(Stated task):
Can you echo back every line of the listing below, character for character and in the same order?

(Entries on target coordinates)
--- START ---

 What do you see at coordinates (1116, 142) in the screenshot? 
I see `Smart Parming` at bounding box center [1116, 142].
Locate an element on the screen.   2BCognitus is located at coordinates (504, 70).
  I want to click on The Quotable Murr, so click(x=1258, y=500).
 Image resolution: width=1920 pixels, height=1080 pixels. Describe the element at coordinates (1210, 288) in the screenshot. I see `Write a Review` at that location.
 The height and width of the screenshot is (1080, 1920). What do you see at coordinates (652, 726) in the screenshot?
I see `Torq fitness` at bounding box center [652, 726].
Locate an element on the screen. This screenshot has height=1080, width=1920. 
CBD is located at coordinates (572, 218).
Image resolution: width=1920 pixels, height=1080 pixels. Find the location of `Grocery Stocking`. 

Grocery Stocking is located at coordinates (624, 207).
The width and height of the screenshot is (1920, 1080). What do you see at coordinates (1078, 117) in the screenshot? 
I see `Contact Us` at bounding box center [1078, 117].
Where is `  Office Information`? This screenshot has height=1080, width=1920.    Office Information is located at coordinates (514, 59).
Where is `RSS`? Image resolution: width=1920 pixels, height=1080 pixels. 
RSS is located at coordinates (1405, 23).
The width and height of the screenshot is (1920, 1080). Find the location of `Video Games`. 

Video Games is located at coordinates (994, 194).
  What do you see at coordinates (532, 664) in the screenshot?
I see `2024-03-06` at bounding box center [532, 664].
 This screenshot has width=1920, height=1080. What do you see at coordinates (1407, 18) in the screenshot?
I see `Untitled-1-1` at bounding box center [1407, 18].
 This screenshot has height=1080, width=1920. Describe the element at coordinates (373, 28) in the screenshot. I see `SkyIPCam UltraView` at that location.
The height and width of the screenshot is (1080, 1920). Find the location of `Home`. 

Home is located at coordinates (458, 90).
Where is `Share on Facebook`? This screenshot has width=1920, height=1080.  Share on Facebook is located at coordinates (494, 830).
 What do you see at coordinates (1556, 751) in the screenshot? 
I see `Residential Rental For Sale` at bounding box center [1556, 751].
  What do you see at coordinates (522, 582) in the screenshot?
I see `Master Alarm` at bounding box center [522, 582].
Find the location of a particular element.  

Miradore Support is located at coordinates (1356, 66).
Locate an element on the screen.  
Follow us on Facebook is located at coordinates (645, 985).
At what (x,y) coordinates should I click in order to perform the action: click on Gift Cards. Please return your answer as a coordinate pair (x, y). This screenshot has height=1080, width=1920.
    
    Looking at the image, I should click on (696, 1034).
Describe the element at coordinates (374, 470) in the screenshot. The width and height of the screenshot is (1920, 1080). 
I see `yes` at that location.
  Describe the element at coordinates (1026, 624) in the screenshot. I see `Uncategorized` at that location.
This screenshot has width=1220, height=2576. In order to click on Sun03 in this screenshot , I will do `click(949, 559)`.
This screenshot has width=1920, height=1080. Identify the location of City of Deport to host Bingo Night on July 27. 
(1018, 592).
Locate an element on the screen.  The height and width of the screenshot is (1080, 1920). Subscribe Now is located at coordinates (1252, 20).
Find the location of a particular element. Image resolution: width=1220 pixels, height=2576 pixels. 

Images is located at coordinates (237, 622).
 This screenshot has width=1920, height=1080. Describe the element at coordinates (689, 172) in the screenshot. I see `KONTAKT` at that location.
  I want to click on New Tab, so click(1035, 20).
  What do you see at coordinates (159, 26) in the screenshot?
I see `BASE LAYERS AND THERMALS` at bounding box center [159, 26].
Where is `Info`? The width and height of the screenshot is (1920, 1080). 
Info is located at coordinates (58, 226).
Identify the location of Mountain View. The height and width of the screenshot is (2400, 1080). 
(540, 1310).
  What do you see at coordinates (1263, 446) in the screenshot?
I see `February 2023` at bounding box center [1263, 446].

--- END ---

(Worked solution):
 What do you see at coordinates (1116, 142) in the screenshot? 
I see `Smart Parming` at bounding box center [1116, 142].
Locate an element on the screen.   2BCognitus is located at coordinates (504, 70).
  I want to click on The Quotable Murr, so click(x=1258, y=500).
 Image resolution: width=1920 pixels, height=1080 pixels. Describe the element at coordinates (1210, 288) in the screenshot. I see `Write a Review` at that location.
 The height and width of the screenshot is (1080, 1920). What do you see at coordinates (652, 726) in the screenshot?
I see `Torq fitness` at bounding box center [652, 726].
Locate an element on the screen. This screenshot has height=1080, width=1920. 
CBD is located at coordinates (572, 218).
Image resolution: width=1920 pixels, height=1080 pixels. Find the location of `Grocery Stocking`. 

Grocery Stocking is located at coordinates (624, 207).
The width and height of the screenshot is (1920, 1080). What do you see at coordinates (1078, 117) in the screenshot? 
I see `Contact Us` at bounding box center [1078, 117].
Where is `  Office Information`? This screenshot has height=1080, width=1920.    Office Information is located at coordinates (514, 59).
Where is `RSS`? Image resolution: width=1920 pixels, height=1080 pixels. 
RSS is located at coordinates (1405, 23).
The width and height of the screenshot is (1920, 1080). Find the location of `Video Games`. 

Video Games is located at coordinates (994, 194).
  What do you see at coordinates (532, 664) in the screenshot?
I see `2024-03-06` at bounding box center [532, 664].
 This screenshot has width=1920, height=1080. What do you see at coordinates (1407, 18) in the screenshot?
I see `Untitled-1-1` at bounding box center [1407, 18].
 This screenshot has height=1080, width=1920. Describe the element at coordinates (373, 28) in the screenshot. I see `SkyIPCam UltraView` at that location.
The height and width of the screenshot is (1080, 1920). Find the location of `Home`. 

Home is located at coordinates (458, 90).
Where is `Share on Facebook`? This screenshot has width=1920, height=1080.  Share on Facebook is located at coordinates (494, 830).
 What do you see at coordinates (1556, 751) in the screenshot? 
I see `Residential Rental For Sale` at bounding box center [1556, 751].
  What do you see at coordinates (522, 582) in the screenshot?
I see `Master Alarm` at bounding box center [522, 582].
Find the location of a particular element.  

Miradore Support is located at coordinates (1356, 66).
Locate an element on the screen.  
Follow us on Facebook is located at coordinates (645, 985).
At what (x,y) coordinates should I click in order to perform the action: click on Gift Cards. Please return your answer as a coordinate pair (x, y). This screenshot has height=1080, width=1920.
    
    Looking at the image, I should click on (696, 1034).
Describe the element at coordinates (374, 470) in the screenshot. The width and height of the screenshot is (1920, 1080). 
I see `yes` at that location.
  Describe the element at coordinates (1026, 624) in the screenshot. I see `Uncategorized` at that location.
This screenshot has width=1220, height=2576. In order to click on Sun03 in this screenshot , I will do `click(949, 559)`.
This screenshot has width=1920, height=1080. Identify the location of City of Deport to host Bingo Night on July 27. 
(1018, 592).
Locate an element on the screen.  The height and width of the screenshot is (1080, 1920). Subscribe Now is located at coordinates (1252, 20).
Find the location of a particular element. Image resolution: width=1220 pixels, height=2576 pixels. 

Images is located at coordinates (237, 622).
 This screenshot has width=1920, height=1080. Describe the element at coordinates (689, 172) in the screenshot. I see `KONTAKT` at that location.
  I want to click on New Tab, so click(1035, 20).
  What do you see at coordinates (159, 26) in the screenshot?
I see `BASE LAYERS AND THERMALS` at bounding box center [159, 26].
Where is `Info`? The width and height of the screenshot is (1920, 1080). 
Info is located at coordinates (58, 226).
Identify the location of Mountain View. The height and width of the screenshot is (2400, 1080). 
(540, 1310).
  What do you see at coordinates (1263, 446) in the screenshot?
I see `February 2023` at bounding box center [1263, 446].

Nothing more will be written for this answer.